Information shown START

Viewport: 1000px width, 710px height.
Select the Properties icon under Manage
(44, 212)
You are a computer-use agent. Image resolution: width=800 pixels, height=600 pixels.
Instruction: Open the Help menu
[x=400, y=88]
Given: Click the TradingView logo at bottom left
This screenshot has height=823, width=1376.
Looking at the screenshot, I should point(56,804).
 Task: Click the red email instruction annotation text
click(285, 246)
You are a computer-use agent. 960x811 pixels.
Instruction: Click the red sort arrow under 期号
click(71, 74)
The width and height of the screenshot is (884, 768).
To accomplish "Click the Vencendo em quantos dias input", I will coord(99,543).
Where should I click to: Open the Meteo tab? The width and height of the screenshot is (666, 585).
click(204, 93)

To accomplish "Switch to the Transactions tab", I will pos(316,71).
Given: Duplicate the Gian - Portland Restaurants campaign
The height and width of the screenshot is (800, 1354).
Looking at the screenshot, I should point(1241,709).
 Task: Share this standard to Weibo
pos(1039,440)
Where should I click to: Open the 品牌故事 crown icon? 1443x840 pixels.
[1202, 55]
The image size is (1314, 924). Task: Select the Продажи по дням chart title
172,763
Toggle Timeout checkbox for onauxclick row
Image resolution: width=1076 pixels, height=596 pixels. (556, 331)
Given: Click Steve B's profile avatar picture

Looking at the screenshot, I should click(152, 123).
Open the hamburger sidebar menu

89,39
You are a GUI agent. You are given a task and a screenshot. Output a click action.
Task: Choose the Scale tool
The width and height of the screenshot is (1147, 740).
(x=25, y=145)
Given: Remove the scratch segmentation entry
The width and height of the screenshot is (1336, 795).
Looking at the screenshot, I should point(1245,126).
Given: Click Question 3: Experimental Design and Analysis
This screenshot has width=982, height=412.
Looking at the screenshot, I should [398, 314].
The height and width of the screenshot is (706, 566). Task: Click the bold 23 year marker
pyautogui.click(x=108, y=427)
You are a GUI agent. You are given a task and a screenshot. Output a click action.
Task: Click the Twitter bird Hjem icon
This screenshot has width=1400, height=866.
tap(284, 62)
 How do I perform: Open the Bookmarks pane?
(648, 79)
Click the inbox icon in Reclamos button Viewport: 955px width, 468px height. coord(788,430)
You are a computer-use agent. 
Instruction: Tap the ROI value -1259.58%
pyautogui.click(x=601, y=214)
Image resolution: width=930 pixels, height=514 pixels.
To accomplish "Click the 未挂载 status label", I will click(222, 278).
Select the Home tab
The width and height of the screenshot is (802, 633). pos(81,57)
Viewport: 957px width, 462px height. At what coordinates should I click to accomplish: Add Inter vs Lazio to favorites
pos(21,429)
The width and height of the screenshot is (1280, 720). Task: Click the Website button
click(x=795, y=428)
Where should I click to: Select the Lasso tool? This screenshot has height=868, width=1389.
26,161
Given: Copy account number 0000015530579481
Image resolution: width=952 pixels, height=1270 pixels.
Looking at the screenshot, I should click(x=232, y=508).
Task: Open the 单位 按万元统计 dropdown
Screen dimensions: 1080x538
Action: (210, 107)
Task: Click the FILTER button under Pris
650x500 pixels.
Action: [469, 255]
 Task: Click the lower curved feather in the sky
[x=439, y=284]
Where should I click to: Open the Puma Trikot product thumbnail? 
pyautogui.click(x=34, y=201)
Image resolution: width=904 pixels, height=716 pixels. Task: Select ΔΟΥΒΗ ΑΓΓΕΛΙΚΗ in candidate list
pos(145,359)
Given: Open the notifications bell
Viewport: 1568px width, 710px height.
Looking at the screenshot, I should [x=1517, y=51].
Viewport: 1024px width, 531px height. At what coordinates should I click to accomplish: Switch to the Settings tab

Information shown END

### Aim of the exercise
Using the material above, gather every line that includes "agent".

### Output of the task
You are a computer-use agent. Image resolution: width=800 pixels, height=600 pixels.
You are a computer-use agent. 960x811 pixels.
You are a GUI agent. You are given a task and a screenshot. Output a click action.
You are a GUI agent. You are given a task and a screenshot. Output a click action.
You are a computer-use agent. 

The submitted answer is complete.